As How to Get Away With Murder approaches its winter finale, the list of need-to-knows is only expanding as the Keating Kids are forced to divulge their plan to Asher and pray to Vera Wang that he won’t tell anyone important. Asher’s already been feeling resentful that he’s still unemployed while his girlfriend enjoys a cushy internship with a dream boss…so the fact that he’s been excluded from the latest round of nefariousness gives him a case of sour grapes that could cost Laurel her chance at vengeance.
But of course it doesn’t; Asher’s a sucker for the action just as much as the rest of them.
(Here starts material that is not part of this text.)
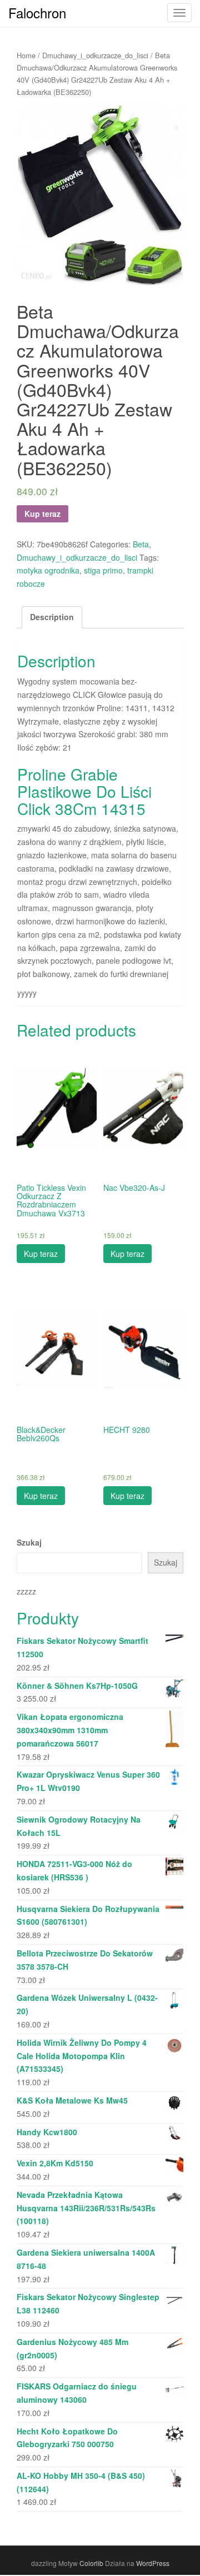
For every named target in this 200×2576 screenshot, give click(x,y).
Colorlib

And you can tell he’s just raring to try his luck again as soon as the very metaphorical ketchup hits the expensive, pristine wedding dress (clearly more symbolic of her shiny new career status than her phony former engagement). He’s here for the show just like anyone. And so is Isaac, for that matter.
Here’s what we learn this time around:
Laurel’s willing to try
Amid all the brouhaha over whether Asher is going to cave and cooperate with the group or spill the beans and implicate them all, we get a subplot about what’s happening with Laurel and Frank. For those fans who’ve been feeling their heat since the beginning of the series, well, things are looking up.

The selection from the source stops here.